• [Text for analysis]:
◇ ◇ ◇ ◇ ◇ ◇ ◇
Studio album by Fredericks Goldman Jones
- Released: 28 November 1990
- Recorded: 1990 Studio ICP; Studio Guillaume Tell;
- Genre: Synthpop, pop rock
- Label: CBS Disques
- Producer: Jean-Jacques Goldman, Erick Benzi

Fredericks Goldman Jones chronology
|  | Fredericks Goldman Jones (1990) | Sur scène (1992) |

Jean-Jacques Goldman chronology
| Traces (1989) | Fredericks Goldman Jones (1990) | Sur scène (1992) |

Singles from Fredericks Goldman Jones
- "Nuit" Released: 1990; "À nos actes manqués" Released: 1991; "Né en 17 à Leidenstadt" Released: 1991; "C'est pas l'amour" Released: 1991; "Un, deux, trois" Released: 1991; "Tu manques" Released: 1992;

= Fredericks Goldman Jones (album) =

Fredericks Goldman Jones is a 1990 album recorded by the trio Fredericks Goldman Jones. It was the trio's first studio album and was recorded at the studios ICP and Guillaume Tell, in Paris. The album was released on 28 November 1990 and spawned six singles which achieved success in France : "Nuit" (#6), "À nos actes manqués" (#2), "Né en 17 à Leidenstadt" (#11), "C'est pas l'amour" (#11), "Un, deux, trois" (#8) and "Tu manques" (#12). The album itself was successful : it debuted at number one on 4 January 1991 and stayed there for eight consecutive weeks. It was ranked for 51 weeks in the top ten and 87 weeks in the top 50. In 1991, it earned a Diamond disc for over 1,000,000 copies sold.

Professional ratings
Review scores
| Source | Rating |
| Allmusic |  |

==Track listing==
All tracks written and composed by Jean-Jacques Goldman.
◇ ◇ ◇ ◇ ◇ ◇ ◇
• [Data listing]:
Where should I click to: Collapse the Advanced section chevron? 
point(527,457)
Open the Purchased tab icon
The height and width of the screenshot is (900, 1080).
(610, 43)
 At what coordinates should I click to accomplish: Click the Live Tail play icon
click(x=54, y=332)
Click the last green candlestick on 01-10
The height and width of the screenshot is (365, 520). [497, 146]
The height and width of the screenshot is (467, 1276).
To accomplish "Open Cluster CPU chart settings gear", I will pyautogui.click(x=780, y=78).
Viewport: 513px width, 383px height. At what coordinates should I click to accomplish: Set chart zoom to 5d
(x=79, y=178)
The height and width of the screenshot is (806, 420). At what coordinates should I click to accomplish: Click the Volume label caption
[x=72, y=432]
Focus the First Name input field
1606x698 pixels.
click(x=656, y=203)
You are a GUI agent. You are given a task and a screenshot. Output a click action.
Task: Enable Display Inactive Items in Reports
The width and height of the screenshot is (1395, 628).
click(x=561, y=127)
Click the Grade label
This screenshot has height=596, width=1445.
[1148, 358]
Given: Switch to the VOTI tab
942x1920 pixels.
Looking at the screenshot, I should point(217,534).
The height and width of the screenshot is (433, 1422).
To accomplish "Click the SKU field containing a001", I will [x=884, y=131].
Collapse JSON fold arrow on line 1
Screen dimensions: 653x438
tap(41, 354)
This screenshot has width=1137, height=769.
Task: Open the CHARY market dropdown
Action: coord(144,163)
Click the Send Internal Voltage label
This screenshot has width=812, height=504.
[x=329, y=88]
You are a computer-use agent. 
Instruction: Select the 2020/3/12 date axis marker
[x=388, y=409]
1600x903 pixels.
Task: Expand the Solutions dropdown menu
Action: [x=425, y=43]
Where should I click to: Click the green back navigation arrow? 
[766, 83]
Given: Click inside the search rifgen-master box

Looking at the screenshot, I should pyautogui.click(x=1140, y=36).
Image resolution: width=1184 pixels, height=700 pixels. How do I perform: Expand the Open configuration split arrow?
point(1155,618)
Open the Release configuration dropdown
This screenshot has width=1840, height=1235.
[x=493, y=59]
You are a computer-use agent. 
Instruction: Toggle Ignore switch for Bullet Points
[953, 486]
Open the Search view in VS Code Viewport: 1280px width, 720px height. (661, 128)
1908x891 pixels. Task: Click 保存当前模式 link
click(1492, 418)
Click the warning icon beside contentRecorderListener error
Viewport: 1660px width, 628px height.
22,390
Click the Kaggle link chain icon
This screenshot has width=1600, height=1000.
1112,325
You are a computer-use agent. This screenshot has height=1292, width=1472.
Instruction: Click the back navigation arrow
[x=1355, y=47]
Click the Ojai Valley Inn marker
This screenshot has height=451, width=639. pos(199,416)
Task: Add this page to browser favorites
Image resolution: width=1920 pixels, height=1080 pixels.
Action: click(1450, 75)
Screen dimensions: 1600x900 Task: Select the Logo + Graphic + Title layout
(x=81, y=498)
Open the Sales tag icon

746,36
◇ ◇ ◇ ◇ ◇ ◇ ◇
• [What to do]:
A) Answer these three questions from the text about the Fredericks Goldman Jones album, one per line:
(i) Which label released the album?
(ii) For how many consecutive weeks did the album stay at number one?
(iii) Which single from the album reached #2 in France?
B) Continue the text about the Fredericks Goldman Jones album from its last line.

• [Per-task answers]:
A)
(i) CBS Disques
(ii) Eight
(iii) "À nos actes manqués"

B)
All tracks performed by Carole Fredericks, Jean-Jacques Goldman and Michael Jones, except "Tu manques" (Goldman only).

1. "C'est pas d'l'amour" — 4:57
2. "Vivre cent vies" — 4:41
3. "Né en 17 à Leidenstadt" — 3:54
4. "Un, deux, trois" — 4:18
5. "Nuit" — 5:40
6. "Je l'aime aussi" — 6:14
7. "Chanson d'amour (...!)" — 4:07
8. "À nos actes manqués" — 4:42
9. "Peurs" — 4:58
10. "Tu manques" — 9:13

Source : Allmusic.

==Personnel==
===Fredericks Goldman Jones===
- Carole Fredericks: Vocals, choirs and chorus
- Jean-Jacques Goldman: acoustic and electric guitars, vocals, piano, harmonica
- Michael Jones: acoustic and electric guitars, vocals, choir

===Additional Personnel===
- Nicole Amovin, Julia Fenere Sarr – choir, chorus
- Gildas Arzel – acoustic guitar, guitar
- Alain Aubert, John Hastry – engineer, mixing
- Georges Baux, Jean Louis Pujade, Andy Scott – producer
- Erick Benzi – synthesizer, keyboards
- Simon Clarke, Kick Horns, Roddy Lorimer, Neil Sidwell – brass
- Jean-Yves d'Angelo – piano
- Claude Gassian – photo
- Basil Leroux, Patrice Tison – guitar
- Pino Palladino – bass
- Gerald Manceau, Claude Salmieri – drums
- Tim Sanders – soprano saxophone, brass
- Paul Spong – trumpet, brass

==Certifications==

| Region | Certification | Certified units/sales |
| France (SNEP) | Diamond | 1,000,000^{*} |
| Switzerland (IFPI Switzerland) | Platinum | 50,000^{^} |
^{*} Sales figures based on certification alone. ^{^} Shipments figures based on certification alone.